**Selected extract:**
**********

New SCOTUS FOIA Opinion on Confidential Business Information May Affect OPRA

The U.S. Supreme Court ruled yesterday that FOIA’s exemption for a business’s confidential commercial or financial information applies to information that the business treats as private and gives to the government under an assurance of privacy. Food Marketing Inst. v. Argus Leader Media.

While this holding sounds pretty mundane, the opinion is actually extremely significant. The Court invalidated the standard that the federal courts had consistently applied to this exemption for over 40 years–that commercial or financial information is confidential under FOIA only if its disclosure would cause substantial financial harm to the business. With the Supreme Court’s removal of the harm requirement, it will be easier for businesses (as well as individuals) to shield their commercial and financial information from disclosure under FOIA.

I think this FOIA opinion is going to have an impact on how future New Jersey cases rule on disputes involving the equivalent OPRA exemption for “commercial or financial information obtained from any source.” Similar to the Supreme Court’s analysis in Food Marketing Inst., the Appellate Division opinions that have considered OPRA’s exemption have looked to whether the information is treated as confidential, without regard to considerations of potential harm from disclosure.

However, there are few precedential New Jersey cases on this exemption. Future federal court rulings applying the Supreme Court’s new standard will likely be persuasive in a New Jersey case concerning whether particular business information may be withheld under OPRA’s exemption for commercial and proprietary information.

Court Holds That Identities of Those Who File Internal Affairs Complaints Against Police, and The Identities of the Subjects of the Complaints, Are Confidential

Requestors often argue that OPRA requires the release of police internal affairs records, such as the names of people who file police misconduct complaints and the names of the officers who were the targets of the complaints. Both the Appellate Division and the GRC have rejected efforts to compel disclosing this information under OPRA, but because these opinions were not precedential, the issue remained unsettled.

That changed today: the Appellate Division issued a published opinion which holds that the names of the complainants, and the officers who were the subjects of these complaints, must be kept confidential.

In FOP v. City of Newark, the court upheld the validity of a Newark ordinance creating a civilian board empowered to investigate citizens’ complaints of police misconduct. In addition, the court determined that the ordinance had two invalid aspects, one of which is pertinent here–it permitted public disclosure of the identities of the complainants and the police officers.

**********

**Recorded information:**
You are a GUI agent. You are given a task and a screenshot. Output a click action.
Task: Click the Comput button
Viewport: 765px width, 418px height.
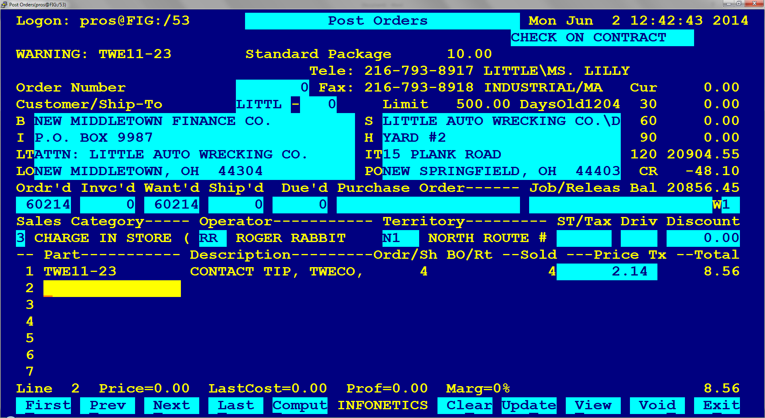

**********

**The tasks:**
1. From the post on FOIA and OPRA rulings, extract the passage between "The U.S. Supreme" and "disclosure under FOIA.", inclusive.
2. For each statement below, decide whether the post on FOIA and OPRA rulings supports it, and give yes or no with the deciding words quoted from the post.
(a) The Supreme Court removed a harm requirement that federal courts had applied to the exemption for over 40 years.
(b) There are many precedential New Jersey cases on OPRA's exemption for commercial information.
(c) In FOP v. City of Newark, the court struck down the Newark ordinance that created a civilian board.

**Results for the exercise:**
1.
The U.S. Supreme Court ruled yesterday that FOIA’s exemption for a business’s confidential commercial or financial information applies to information that the business treats as private and gives to the government under an assurance of privacy. Food Marketing Inst. v. Argus Leader Media.

While this holding sounds pretty mundane, the opinion is actually extremely significant. The Court invalidated the standard that the federal courts had consistently applied to this exemption for over 40 years–that commercial or financial information is confidential under FOIA only if its disclosure would cause substantial financial harm to the business. With the Supreme Court’s removal of the harm requirement, it will be easier for businesses (as well as individuals) to shield their commercial and financial information from disclosure under FOIA.

2.
(a) Yes: "The Court invalidated the standard that the federal courts had consistently applied to this exemption for over 40 years" and "With the Supreme Court’s removal of the harm requirement"
(b) No: "there are few precedential New Jersey cases on this exemption."
(c) No: "the court upheld the validity of a Newark ordinance creating a civilian board empowered to investigate citizens’ complaints of police misconduct."